A strong farm-export season has added dollars, and the economy ministry says a significant share of agricultural foreign-exchange earnings has yet to arrive, which could lift availability further in the short term. Reserve management has also been shaped by valuation swings: a roughly 1% fall in gold recently trimmed about $85m from the bank’s holdings on paper, a reminder that headline reserve figures move with asset prices as well as purchases.
The dollars leaving the country
Against the inflows runs a powerful outflow. Argentines have long sought refuge in the dollar, and data from the BCRA processed by Profit Consultores, cited by La Nación, put household and corporate dollar buying — the category economists call external asset formation — at about $39bn between early 2024 and mid-2026, the single largest drain on the currency balance under Milei.

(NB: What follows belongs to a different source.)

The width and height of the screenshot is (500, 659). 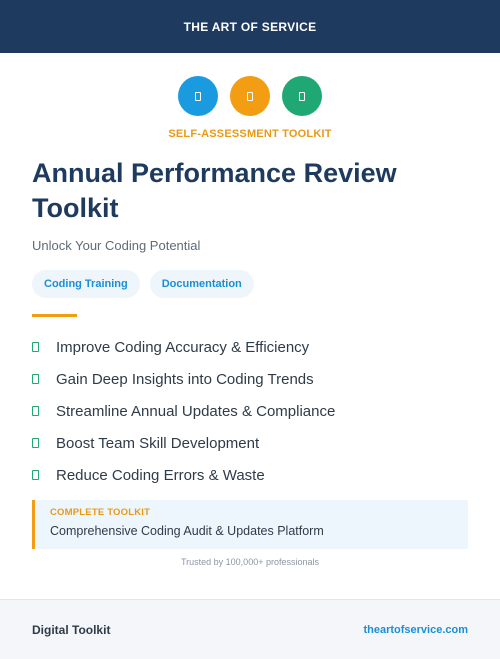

That includes some $9bn in the first four months of this year alone. Morgan Stanley has projected that savers will keep buying dollars heavily, estimating the bank could accumulate only half its $10bn goal in net terms and making bilateral loans important to bridge the gap.
Analysts point to 2027 as the real test, when a wave of foreign-currency debt maturities falls due and some of this year’s corporate and provincial bond issuance begins to come back. The structural drains — the inflation trajectory and a tourism deficit that no single trading session can fix — remain.
As one market operator put it, even seasonal dollar demand could climb with winter holidays and the World Cup. The accumulation streak is a credibility win for Milei, but the durability of the reserve build, not the speed of the purchases, is what will decide whether Argentina can return to global debt markets.
Frequently Asked Questions
What target did Argentina’s central bank hit?
It reached the floor of its annual dollar-purchase goal — $10bn agreed with the IMF — in about five months, buying more than $10bn in the foreign-exchange market in 2026.
Why is the achievement not as complete as it sounds?
Buying dollars is not the same as keeping them. Only about 70% were retained, and a separate net-reserve target of $8bn for December remains unmet.
How much money is leaving Argentina?
Households and firms bought roughly $39bn in dollars between early 2024 and mid-2026, including about $9bn in the first four months of 2026, the biggest pressure on the currency balance.
What is the main risk ahead?
Analysts point to heavy foreign-currency debt maturities in 2027, alongside persistent inflation and a tourism deficit, as the next sources of pressure on reserves.